**Work required:** In the entries that follow, how many lines hold "three"? Nothing but the number is expected.

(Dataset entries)
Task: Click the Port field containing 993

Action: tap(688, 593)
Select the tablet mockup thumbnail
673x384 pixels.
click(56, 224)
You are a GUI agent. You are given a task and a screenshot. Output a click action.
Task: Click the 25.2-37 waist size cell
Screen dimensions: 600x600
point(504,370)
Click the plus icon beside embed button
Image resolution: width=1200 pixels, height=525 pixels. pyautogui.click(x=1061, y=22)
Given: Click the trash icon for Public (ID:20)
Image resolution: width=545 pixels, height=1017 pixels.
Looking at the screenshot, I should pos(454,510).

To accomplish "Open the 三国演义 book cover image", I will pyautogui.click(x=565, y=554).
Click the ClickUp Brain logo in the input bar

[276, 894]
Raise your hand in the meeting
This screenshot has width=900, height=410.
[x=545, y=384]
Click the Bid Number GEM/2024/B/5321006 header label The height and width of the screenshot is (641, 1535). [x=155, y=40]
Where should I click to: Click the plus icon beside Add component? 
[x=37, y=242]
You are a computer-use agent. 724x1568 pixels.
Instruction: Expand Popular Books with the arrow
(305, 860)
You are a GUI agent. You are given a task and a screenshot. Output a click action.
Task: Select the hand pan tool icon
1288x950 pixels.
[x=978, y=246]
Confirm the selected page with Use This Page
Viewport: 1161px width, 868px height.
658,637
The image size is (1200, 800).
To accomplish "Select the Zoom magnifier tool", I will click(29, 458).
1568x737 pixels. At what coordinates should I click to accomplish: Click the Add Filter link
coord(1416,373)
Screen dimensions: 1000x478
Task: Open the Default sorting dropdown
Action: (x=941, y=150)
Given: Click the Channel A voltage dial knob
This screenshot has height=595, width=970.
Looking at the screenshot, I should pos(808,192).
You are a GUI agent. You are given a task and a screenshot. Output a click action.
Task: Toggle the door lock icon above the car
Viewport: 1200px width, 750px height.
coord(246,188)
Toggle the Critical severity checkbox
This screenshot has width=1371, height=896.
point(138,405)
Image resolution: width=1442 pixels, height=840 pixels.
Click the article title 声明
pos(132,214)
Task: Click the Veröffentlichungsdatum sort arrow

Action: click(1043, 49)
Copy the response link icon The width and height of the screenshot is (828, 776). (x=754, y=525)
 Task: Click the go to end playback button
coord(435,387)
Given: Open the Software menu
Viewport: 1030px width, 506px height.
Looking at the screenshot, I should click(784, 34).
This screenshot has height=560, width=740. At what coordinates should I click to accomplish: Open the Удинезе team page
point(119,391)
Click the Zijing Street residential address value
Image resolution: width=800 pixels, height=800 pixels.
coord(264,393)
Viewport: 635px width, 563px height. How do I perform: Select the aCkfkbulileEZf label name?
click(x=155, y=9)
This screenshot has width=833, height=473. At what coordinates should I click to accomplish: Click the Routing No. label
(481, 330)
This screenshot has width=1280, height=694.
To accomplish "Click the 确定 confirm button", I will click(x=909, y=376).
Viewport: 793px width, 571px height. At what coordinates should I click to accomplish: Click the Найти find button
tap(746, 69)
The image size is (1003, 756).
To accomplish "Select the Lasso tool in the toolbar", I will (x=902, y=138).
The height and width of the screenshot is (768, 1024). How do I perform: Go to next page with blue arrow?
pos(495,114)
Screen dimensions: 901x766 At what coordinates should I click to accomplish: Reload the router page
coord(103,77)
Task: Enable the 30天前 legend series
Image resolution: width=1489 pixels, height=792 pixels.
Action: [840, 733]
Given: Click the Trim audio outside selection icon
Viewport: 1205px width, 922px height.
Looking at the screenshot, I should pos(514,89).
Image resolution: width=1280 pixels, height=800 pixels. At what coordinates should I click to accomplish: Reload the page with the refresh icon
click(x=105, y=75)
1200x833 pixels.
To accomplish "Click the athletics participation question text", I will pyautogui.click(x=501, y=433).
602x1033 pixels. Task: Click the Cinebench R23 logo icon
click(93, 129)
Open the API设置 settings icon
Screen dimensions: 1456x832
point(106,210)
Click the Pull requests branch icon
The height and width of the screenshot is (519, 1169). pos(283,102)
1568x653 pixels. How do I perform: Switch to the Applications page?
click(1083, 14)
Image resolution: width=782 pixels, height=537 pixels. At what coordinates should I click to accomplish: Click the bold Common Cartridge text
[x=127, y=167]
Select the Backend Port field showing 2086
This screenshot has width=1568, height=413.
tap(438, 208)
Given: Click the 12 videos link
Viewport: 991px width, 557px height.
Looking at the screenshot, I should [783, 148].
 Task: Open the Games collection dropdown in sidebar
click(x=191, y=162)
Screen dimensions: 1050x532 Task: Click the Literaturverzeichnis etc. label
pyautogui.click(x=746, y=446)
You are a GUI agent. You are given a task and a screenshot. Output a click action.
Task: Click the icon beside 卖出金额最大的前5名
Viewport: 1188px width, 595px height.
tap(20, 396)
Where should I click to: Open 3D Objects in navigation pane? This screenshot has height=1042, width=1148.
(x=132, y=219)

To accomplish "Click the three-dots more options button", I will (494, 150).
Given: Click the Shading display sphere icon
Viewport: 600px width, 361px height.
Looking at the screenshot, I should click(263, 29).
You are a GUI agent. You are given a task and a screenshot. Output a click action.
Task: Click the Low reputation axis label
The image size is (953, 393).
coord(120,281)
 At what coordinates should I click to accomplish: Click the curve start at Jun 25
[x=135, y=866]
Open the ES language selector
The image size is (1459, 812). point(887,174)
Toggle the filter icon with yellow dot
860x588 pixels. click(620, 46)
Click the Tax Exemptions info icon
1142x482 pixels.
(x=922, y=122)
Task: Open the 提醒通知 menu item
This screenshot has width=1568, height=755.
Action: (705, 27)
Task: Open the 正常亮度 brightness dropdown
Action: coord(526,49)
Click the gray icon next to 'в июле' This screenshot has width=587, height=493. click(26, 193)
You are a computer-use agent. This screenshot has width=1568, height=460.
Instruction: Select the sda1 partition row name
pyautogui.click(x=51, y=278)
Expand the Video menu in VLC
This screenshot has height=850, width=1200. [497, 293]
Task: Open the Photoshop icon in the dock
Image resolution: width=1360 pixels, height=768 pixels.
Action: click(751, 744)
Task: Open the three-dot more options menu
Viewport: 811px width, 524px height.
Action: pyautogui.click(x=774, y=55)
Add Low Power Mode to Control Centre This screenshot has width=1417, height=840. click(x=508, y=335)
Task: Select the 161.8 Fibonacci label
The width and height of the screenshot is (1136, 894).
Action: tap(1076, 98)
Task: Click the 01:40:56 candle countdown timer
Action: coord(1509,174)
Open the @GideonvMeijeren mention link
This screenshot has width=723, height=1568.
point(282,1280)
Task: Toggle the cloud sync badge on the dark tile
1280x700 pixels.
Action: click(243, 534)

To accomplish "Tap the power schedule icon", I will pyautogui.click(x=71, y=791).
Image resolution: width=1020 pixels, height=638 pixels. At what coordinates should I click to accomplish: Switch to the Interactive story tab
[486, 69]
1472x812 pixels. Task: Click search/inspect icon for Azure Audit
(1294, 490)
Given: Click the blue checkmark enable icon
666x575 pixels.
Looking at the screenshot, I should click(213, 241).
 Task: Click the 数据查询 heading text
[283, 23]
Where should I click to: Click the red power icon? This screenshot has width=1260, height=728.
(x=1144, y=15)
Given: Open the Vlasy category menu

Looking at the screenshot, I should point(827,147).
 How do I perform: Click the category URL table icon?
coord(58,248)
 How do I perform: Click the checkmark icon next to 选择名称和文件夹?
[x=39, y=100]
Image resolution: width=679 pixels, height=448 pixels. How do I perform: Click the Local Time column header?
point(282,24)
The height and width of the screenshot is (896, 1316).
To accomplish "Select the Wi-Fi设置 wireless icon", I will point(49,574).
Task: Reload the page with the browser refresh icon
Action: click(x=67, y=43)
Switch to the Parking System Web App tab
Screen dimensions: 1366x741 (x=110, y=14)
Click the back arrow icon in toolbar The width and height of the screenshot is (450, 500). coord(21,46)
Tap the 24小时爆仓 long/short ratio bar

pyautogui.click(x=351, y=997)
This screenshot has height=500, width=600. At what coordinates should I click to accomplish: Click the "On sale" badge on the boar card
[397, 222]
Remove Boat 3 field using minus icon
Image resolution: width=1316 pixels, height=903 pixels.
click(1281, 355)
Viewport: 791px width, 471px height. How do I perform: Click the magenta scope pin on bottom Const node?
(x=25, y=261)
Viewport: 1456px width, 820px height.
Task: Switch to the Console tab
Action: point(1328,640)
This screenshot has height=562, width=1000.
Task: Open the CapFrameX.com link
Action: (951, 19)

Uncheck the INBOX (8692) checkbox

**Response box:** 2